Rebondissant sur le texte de l’écrivaine Papaya publié dans ces colonnes dans l’édition précédente, Frédéric apporte son témoignage sur la magie noire…
Le texte du numéro de mars sur la magie noire m’a renvoyé à des souvenirs datant du temps où j’habitais à Pontianak, au Kalimantan, dans un des quartiers populaires de la ville, au début des années 2000. J’avais consigné ces évènements dans un court récit intitulé « l’exorcisme » dont je vous livre ici une version très légèrement remaniée.

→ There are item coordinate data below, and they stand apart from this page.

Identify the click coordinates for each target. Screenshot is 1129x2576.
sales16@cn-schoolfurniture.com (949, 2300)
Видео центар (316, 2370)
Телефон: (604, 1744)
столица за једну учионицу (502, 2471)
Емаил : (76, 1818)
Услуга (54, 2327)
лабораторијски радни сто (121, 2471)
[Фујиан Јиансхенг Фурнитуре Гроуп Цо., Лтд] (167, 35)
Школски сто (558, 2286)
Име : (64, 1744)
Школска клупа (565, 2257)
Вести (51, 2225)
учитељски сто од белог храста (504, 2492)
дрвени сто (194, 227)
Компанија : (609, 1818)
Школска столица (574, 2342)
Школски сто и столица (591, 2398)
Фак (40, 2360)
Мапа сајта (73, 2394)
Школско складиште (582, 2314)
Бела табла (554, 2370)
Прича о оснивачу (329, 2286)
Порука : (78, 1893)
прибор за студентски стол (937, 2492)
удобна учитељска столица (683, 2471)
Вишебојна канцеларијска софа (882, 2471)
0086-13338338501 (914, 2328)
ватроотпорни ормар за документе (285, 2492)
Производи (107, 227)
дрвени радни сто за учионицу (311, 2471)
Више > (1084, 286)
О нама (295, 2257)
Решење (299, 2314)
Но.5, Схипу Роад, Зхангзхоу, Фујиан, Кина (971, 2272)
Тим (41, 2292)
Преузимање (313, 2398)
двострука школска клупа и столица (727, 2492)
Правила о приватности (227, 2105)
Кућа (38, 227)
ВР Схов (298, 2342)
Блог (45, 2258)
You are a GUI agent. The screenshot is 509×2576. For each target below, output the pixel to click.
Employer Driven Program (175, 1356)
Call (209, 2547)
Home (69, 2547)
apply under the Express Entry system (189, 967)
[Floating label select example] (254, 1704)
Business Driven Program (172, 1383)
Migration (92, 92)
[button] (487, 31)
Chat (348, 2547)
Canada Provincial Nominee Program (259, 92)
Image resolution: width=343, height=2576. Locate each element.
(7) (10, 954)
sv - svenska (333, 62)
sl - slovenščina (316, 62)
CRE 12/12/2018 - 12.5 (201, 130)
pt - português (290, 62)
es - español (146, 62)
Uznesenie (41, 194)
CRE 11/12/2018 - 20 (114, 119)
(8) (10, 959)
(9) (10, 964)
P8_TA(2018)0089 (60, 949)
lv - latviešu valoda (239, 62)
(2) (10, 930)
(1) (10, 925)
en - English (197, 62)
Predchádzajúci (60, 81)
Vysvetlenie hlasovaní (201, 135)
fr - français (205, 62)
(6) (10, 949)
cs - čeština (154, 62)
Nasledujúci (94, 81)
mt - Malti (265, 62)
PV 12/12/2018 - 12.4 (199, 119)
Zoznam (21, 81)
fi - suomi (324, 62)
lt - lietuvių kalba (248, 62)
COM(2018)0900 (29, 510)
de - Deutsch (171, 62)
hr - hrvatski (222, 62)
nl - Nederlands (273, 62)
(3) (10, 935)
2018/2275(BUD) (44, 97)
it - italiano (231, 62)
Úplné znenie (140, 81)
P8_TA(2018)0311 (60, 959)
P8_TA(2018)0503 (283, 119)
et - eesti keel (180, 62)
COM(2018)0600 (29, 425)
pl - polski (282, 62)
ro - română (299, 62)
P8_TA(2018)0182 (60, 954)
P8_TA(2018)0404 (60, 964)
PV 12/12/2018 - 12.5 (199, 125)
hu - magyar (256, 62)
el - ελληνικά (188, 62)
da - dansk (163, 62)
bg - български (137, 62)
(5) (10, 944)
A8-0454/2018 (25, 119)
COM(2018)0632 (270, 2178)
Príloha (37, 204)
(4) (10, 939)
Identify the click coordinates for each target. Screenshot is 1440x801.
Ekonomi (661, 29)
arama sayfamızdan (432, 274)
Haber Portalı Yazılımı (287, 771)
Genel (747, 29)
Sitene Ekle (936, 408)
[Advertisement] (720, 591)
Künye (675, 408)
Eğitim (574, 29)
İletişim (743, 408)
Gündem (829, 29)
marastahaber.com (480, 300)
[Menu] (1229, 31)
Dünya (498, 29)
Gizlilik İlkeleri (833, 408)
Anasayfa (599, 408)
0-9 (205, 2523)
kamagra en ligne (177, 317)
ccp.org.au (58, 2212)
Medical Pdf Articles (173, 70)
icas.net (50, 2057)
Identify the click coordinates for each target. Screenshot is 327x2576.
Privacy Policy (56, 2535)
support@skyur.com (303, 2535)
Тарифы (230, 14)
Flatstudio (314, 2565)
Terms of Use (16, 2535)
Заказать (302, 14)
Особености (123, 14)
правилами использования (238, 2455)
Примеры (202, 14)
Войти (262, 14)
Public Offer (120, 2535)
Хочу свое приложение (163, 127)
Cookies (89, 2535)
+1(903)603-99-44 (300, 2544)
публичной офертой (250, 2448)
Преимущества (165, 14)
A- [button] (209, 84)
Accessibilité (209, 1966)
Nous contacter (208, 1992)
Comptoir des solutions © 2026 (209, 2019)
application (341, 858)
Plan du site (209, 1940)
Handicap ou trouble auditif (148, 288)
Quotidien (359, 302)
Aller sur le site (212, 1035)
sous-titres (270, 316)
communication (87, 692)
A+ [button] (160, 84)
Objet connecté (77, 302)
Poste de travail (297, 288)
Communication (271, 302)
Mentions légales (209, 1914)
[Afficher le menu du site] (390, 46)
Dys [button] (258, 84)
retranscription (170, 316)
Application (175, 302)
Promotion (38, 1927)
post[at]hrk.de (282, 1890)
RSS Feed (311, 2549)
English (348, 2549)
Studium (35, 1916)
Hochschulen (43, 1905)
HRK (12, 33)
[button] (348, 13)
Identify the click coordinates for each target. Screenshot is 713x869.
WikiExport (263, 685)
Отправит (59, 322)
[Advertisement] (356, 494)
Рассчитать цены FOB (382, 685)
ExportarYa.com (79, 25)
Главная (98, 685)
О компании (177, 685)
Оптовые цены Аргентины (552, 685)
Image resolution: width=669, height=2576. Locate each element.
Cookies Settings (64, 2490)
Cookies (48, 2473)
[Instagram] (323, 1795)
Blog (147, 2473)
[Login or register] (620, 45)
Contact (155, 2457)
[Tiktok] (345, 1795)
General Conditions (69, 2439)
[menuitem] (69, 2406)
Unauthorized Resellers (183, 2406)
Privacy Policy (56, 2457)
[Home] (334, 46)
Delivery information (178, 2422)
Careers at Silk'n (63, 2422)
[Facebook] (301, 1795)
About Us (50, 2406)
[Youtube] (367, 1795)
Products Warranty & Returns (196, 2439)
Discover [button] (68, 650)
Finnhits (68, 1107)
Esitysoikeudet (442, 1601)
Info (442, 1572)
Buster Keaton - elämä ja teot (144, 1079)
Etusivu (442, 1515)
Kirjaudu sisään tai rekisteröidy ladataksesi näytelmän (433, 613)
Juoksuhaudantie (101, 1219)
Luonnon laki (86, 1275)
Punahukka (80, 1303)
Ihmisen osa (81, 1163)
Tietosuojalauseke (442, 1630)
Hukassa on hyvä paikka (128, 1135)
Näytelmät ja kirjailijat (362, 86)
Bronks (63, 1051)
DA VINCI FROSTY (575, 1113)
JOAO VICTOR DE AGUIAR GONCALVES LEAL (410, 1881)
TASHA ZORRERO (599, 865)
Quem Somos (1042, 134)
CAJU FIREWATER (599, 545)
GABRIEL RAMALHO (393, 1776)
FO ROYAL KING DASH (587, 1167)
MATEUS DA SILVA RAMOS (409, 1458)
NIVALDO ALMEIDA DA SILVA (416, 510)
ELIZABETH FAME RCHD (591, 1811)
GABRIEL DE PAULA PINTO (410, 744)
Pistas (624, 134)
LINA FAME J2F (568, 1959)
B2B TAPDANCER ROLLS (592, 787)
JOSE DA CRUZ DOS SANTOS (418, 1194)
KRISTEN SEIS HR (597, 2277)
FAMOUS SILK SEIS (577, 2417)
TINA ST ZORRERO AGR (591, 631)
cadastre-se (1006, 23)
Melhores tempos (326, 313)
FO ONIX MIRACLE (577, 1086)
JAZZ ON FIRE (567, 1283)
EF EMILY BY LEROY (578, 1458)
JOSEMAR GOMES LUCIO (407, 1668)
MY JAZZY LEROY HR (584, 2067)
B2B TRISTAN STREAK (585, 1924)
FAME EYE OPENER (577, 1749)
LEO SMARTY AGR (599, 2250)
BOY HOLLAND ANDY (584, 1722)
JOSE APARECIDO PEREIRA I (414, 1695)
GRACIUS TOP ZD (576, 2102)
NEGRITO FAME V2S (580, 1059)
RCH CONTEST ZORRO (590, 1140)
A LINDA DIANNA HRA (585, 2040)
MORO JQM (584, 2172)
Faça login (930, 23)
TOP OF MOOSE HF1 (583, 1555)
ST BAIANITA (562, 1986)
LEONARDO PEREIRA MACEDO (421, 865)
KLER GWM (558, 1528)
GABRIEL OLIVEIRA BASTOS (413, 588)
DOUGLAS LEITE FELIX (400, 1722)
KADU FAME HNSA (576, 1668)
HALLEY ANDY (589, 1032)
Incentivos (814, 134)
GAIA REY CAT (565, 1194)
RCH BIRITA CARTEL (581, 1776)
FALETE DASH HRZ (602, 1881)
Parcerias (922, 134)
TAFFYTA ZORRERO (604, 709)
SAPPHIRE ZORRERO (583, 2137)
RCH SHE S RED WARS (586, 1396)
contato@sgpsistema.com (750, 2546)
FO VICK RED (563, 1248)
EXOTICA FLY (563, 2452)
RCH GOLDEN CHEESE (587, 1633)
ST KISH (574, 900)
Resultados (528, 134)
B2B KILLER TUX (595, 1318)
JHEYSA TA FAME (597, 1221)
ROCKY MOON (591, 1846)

« ... Un jour, j’assistai dans mon kost à une scène particulièrement troublante. L’un de nos nouveaux colocataires était un jeune voyou sympathique, originaire de Pontianak, malais et musulman, qui fréquentait en toute liberté une fille de son âge dont on disait qu’elle se prostituait. Ce garçon s’appelait Iwan. Un soir, vers sept heures, alors qu’une nuit qui s’annonçait brûlante enveloppait déjà la ville, il fut pris d’un malaise et sombra dans ce qui apparaissait être une violente crise de tétanie… Nous fûmes bientôt quatre à tenter de l’immobiliser et des spectateurs vaguement horrifiés s’agglutinaient déjà à la porte. Le plus choquant n’étaient pas tant les spasmes qui secouaient son corps, ni même son visage dément, contracté et ruisselant de sueur, mais le fait qu’il prenait l’assistance à partie en vociférant. Or, dans l’état dans lequel il se trouvait, les paroles qu’il prononçait d’une voix que nous ne lui connaissions pas produisaient un effet terrible : « Ah ! Ah ! Vous ne croyez pas ce que vous voyez, hein ? Je suis un ancêtre, je viens d’Ambawang [un village dayak à trois heures de Pontianak par voie fluviale] ! Je vais repartir, mais d’abord, donnez-moi du sang ! ». La plupart des Indonésiens qui assistaient à la scène étaient persuadés que c’était un fantôme qui s’exprimait ainsi depuis les entrailles du malheureux. L’amie d’Iwan, peu contrariante, avait bien l’intention de satisfaire à sa volonté: elle se saisit d’un couteau tranchant et sans se démonter entailla le bout du doigt de son fiancé. Mais le sang refusa de jaillir : forcément, l’emprise de l’âme maléfique avait déjà rendu Iwan invulnérable ! Il fallut attendre l’intervention d’un dukun javanais dont le propre frère, marchand de nouilles ambulant dans notre quartier, avait demandé l’assistance, pour que le mauvais esprit disparaisse sans demander son reste, aussi soudainement qu’il était venu… L’homme s’était assis sur Iwan, avait lu quelques prières en appuyant sur le front du possédé, qui s’était alors endormi. Les cauchemars que certains d’entre nous firent cette nuit-là furent d’un réalisme insoutenable…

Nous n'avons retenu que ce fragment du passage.